start THE INPUT

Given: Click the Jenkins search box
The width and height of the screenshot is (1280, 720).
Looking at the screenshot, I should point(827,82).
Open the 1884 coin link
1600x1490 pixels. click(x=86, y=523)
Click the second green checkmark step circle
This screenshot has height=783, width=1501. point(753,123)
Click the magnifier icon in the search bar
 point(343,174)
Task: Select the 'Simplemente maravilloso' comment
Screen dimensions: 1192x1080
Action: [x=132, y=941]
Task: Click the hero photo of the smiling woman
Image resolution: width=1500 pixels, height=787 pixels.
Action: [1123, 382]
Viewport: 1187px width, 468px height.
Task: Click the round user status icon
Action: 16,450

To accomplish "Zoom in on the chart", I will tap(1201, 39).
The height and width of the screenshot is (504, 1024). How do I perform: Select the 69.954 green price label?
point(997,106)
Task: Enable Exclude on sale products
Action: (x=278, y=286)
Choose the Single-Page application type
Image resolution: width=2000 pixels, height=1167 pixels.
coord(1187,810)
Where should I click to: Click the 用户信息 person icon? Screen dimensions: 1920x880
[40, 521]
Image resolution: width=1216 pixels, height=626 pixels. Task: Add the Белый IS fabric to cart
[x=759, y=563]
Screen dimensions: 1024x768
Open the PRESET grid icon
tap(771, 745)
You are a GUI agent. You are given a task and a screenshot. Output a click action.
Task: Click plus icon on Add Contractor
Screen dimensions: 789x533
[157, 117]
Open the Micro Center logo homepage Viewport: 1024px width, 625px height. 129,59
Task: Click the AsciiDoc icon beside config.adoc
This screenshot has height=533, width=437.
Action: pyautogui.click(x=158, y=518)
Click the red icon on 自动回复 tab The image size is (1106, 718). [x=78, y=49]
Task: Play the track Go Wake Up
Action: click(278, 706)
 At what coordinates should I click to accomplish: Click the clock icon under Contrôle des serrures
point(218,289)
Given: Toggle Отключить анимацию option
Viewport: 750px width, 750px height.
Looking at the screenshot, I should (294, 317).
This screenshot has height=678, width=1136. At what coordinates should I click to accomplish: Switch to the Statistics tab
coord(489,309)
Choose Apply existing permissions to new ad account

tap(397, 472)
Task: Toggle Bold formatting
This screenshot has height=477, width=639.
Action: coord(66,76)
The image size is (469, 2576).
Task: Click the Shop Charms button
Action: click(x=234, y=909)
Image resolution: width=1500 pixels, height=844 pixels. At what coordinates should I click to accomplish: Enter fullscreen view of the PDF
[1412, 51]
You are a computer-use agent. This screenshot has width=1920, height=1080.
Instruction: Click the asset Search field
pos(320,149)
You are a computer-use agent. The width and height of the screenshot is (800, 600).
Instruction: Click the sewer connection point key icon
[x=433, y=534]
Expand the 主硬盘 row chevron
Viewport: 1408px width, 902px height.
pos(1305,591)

end THE INPUT

## WHAT THIS TASK INVOLVES:
Write out the records again with "Screen dimensions" switched to "Screen size" everywhere it occurs. Keep everything else the same.

## REPLY TO THE TASK:
Given: Click the Jenkins search box
The width and height of the screenshot is (1280, 720).
Looking at the screenshot, I should point(827,82).
Open the 1884 coin link
1600x1490 pixels. click(x=86, y=523)
Click the second green checkmark step circle
This screenshot has height=783, width=1501. point(753,123)
Click the magnifier icon in the search bar
 point(343,174)
Task: Select the 'Simplemente maravilloso' comment
Screen size: 1192x1080
Action: [x=132, y=941]
Task: Click the hero photo of the smiling woman
Image resolution: width=1500 pixels, height=787 pixels.
Action: [1123, 382]
Viewport: 1187px width, 468px height.
Task: Click the round user status icon
Action: 16,450

To accomplish "Zoom in on the chart", I will tap(1201, 39).
The height and width of the screenshot is (504, 1024). How do I perform: Select the 69.954 green price label?
point(997,106)
Task: Enable Exclude on sale products
Action: (x=278, y=286)
Choose the Single-Page application type
Image resolution: width=2000 pixels, height=1167 pixels.
coord(1187,810)
Where should I click to: Click the 用户信息 person icon? Screen size: 1920x880
[40, 521]
Image resolution: width=1216 pixels, height=626 pixels. Task: Add the Белый IS fabric to cart
[x=759, y=563]
Screen size: 1024x768
Open the PRESET grid icon
tap(771, 745)
You are a GUI agent. You are given a task and a screenshot. Output a click action.
Task: Click plus icon on Add Contractor
Screen size: 789x533
[157, 117]
Open the Micro Center logo homepage Viewport: 1024px width, 625px height. 129,59
Task: Click the AsciiDoc icon beside config.adoc
This screenshot has height=533, width=437.
Action: pyautogui.click(x=158, y=518)
Click the red icon on 自动回复 tab The image size is (1106, 718). [x=78, y=49]
Task: Play the track Go Wake Up
Action: click(278, 706)
 At what coordinates should I click to accomplish: Click the clock icon under Contrôle des serrures
point(218,289)
Given: Toggle Отключить анимацию option
Viewport: 750px width, 750px height.
Looking at the screenshot, I should (294, 317).
This screenshot has height=678, width=1136. At what coordinates should I click to accomplish: Switch to the Statistics tab
coord(489,309)
Choose Apply existing permissions to new ad account

tap(397, 472)
Task: Toggle Bold formatting
This screenshot has height=477, width=639.
Action: coord(66,76)
The image size is (469, 2576).
Task: Click the Shop Charms button
Action: click(x=234, y=909)
Image resolution: width=1500 pixels, height=844 pixels. At what coordinates should I click to accomplish: Enter fullscreen view of the PDF
[1412, 51]
You are a computer-use agent. This screenshot has width=1920, height=1080.
Instruction: Click the asset Search field
pos(320,149)
You are a computer-use agent. The width and height of the screenshot is (800, 600).
Instruction: Click the sewer connection point key icon
[x=433, y=534]
Expand the 主硬盘 row chevron
Viewport: 1408px width, 902px height.
pos(1305,591)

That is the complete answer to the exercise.